▸ **PROBLEM TO WORK ON**:
Please rewrite the stretch of the passage on atypicality in big data from "The aim of our" through "from prior data.", changing "anomaly detection" to "outlier detection".

A central question in the era of ‘big data’ is what to do with the enormous amount of information. One possibility is to characterize it through statistics, e.g., averages, or classify it using machine learning, in order to understand the general structure of the overall data. The perspective in this talk is the opposite, namely that most of the value in the information – in some applications – is in the parts that deviate from the average, that are unusual, atypical. We think of this a new knowledge, things that are not learned from ordinary data. Think of art: the valuable paintings or writings are those that deviate from the norms and break the rules, that are atypical. Or groundbreaking scientific discoveries, which finds new structure in data.
The aim of our approach is to extract such ‘rare interesting’ data out of big data sets. A central question is what ‘interesting’ means. Universal approaches are required, since it is not known in advance what we are looking for; and for something to be interesting it is not sufficient to be rare. We develop a measure of ‘interestingness’ based on Kolmogorov complexity, information theory and descriptive length which we call Atypicality. We show that atypicality is optimum for anomaly detection as well as having other important theoretical properties. Atypicality can be seen as a complement to machine learning, where we are looking for information that is not learned from prior data.

▸ **SUPPLIED INFORMATION**:
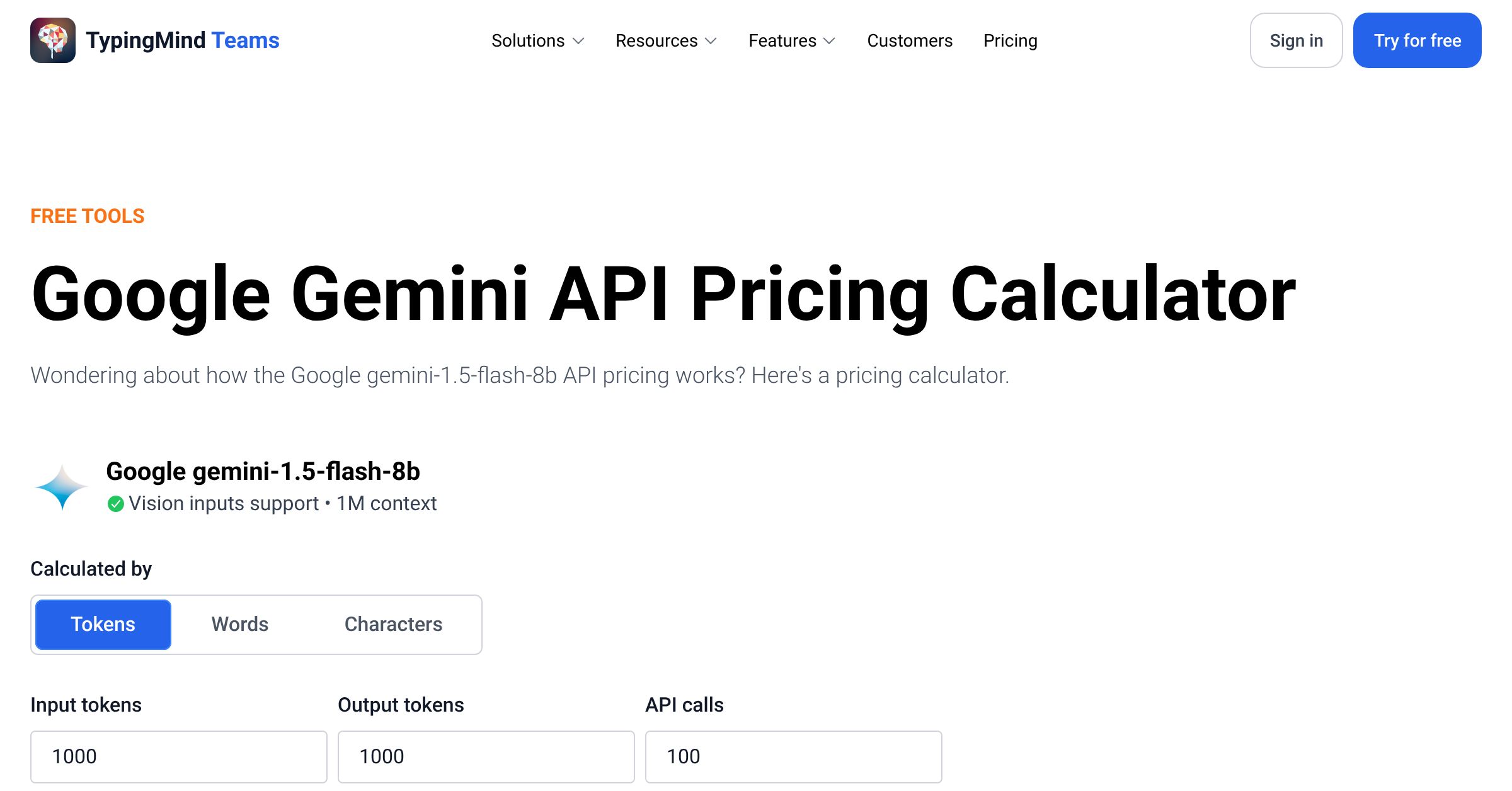This screenshot has width=1512, height=791.
Task: Switch to Words calculation mode
Action: [x=239, y=624]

▸ **FINISHED TASK**:
The aim of our approach is to extract such ‘rare interesting’ data out of big data sets. A central question is what ‘interesting’ means. Universal approaches are required, since it is not known in advance what we are looking for; and for something to be interesting it is not sufficient to be rare. We develop a measure of ‘interestingness’ based on Kolmogorov complexity, information theory and descriptive length which we call Atypicality. We show that atypicality is optimum for outlier detection as well as having other important theoretical properties. Atypicality can be seen as a complement to machine learning, where we are looking for information that is not learned from prior data.